En otro orden de ideas se puede señalar que la Cuenca del Lago de Valencia, presenta un conjunto de problemas ambientales tales como: La expansión urbana, la concentración de industrias, la actividad agrícola, disponibilidad y calidad del agua, emisión de efluentes de origen industrial y domésticos (solamente el lago recibe alrededor de unos 360 millones de metros cúbicos de efluentes de origen industrial y domestico al año aproximadamente), la generación y disposición de residuos sólidos, la tala y quema, el desarrollo de de proyectos no sustentables y la falta de sensibilización entre otros, sin embargo en la actualidad quizás uno de los problemas ambientales más grave e importante de América  Latina, es el aumento de los niveles del Lago. Este conflicto se ha convertido en uno de los problemas más grave del país, cuyo costo social más significativo ha sido el desalojo de numerosas familias que habitaron, por más de veinte años, viviendas construidas en terrenos no aptos para usos urbanísticos.

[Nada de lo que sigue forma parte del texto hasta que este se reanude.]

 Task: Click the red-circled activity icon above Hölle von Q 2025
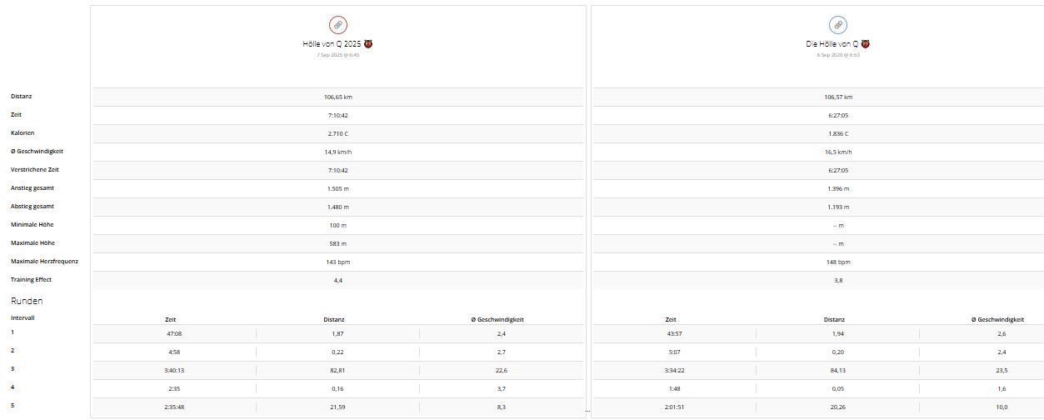point(337,24)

Durante 1975 y 1980  fueron construidas muchas urbanizaciones  en terrazas cuyas cotas oscilaban entre los 410 y 415 msnm. Para esa época el nivel del lago era de 401 msnm; el cual fue en aumento progresivo, pasando por las cotas 408 en 1999, 410 en 2005 hasta alcanzar 412 en 2011,obligando a muchas familias desalojar sus viviendas a consecuencuencia de la inundación producto del incremento del nivel del lago.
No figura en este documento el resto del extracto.